▶ _Your assignment_: Nothing may be left out, so copy every entry exactly.

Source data
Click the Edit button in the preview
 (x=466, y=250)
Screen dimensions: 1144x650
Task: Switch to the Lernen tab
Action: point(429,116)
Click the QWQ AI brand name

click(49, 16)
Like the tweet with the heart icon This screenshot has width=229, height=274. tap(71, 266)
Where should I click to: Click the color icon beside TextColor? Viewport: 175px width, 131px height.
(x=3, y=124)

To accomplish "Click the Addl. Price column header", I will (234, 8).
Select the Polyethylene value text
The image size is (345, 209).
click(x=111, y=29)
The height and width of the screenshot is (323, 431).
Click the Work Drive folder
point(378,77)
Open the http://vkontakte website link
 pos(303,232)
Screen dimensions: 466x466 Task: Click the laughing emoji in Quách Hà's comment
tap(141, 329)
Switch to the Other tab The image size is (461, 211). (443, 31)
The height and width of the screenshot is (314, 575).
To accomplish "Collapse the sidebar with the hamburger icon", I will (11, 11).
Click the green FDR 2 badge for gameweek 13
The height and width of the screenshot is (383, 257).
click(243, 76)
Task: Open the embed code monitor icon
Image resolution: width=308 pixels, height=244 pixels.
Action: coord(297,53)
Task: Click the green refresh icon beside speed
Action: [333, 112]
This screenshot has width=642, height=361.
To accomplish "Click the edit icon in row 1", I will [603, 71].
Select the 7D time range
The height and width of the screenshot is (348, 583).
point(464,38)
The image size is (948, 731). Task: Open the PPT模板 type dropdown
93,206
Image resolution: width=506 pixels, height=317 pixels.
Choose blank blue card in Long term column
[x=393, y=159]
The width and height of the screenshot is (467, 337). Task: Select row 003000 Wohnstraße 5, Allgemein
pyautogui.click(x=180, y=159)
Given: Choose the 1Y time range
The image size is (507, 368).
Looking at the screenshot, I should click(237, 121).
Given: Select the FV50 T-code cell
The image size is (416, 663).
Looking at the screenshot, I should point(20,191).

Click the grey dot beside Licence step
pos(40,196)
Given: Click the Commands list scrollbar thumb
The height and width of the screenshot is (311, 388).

▶ _Finished exercise_:
Click the Edit button in the preview
 (x=466, y=250)
Screen dimensions: 1144x650
Task: Switch to the Lernen tab
Action: point(429,116)
Click the QWQ AI brand name

click(49, 16)
Like the tweet with the heart icon This screenshot has width=229, height=274. tap(71, 266)
Where should I click to: Click the color icon beside TextColor? Viewport: 175px width, 131px height.
(x=3, y=124)

To accomplish "Click the Addl. Price column header", I will (234, 8).
Select the Polyethylene value text
The image size is (345, 209).
click(x=111, y=29)
The height and width of the screenshot is (323, 431).
Click the Work Drive folder
point(378,77)
Open the http://vkontakte website link
 pos(303,232)
Screen dimensions: 466x466 Task: Click the laughing emoji in Quách Hà's comment
tap(141, 329)
Switch to the Other tab The image size is (461, 211). (443, 31)
The height and width of the screenshot is (314, 575).
To accomplish "Collapse the sidebar with the hamburger icon", I will (11, 11).
Click the green FDR 2 badge for gameweek 13
The height and width of the screenshot is (383, 257).
click(243, 76)
Task: Open the embed code monitor icon
Image resolution: width=308 pixels, height=244 pixels.
Action: coord(297,53)
Task: Click the green refresh icon beside speed
Action: [333, 112]
This screenshot has width=642, height=361.
To accomplish "Click the edit icon in row 1", I will [603, 71].
Select the 7D time range
The height and width of the screenshot is (348, 583).
point(464,38)
The image size is (948, 731). Task: Open the PPT模板 type dropdown
93,206
Image resolution: width=506 pixels, height=317 pixels.
Choose blank blue card in Long term column
[x=393, y=159]
The width and height of the screenshot is (467, 337). Task: Select row 003000 Wohnstraße 5, Allgemein
pyautogui.click(x=180, y=159)
Given: Choose the 1Y time range
The image size is (507, 368).
Looking at the screenshot, I should click(237, 121).
Given: Select the FV50 T-code cell
The image size is (416, 663).
Looking at the screenshot, I should point(20,191).

Click the grey dot beside Licence step
pos(40,196)
Given: Click the Commands list scrollbar thumb
The height and width of the screenshot is (311, 388).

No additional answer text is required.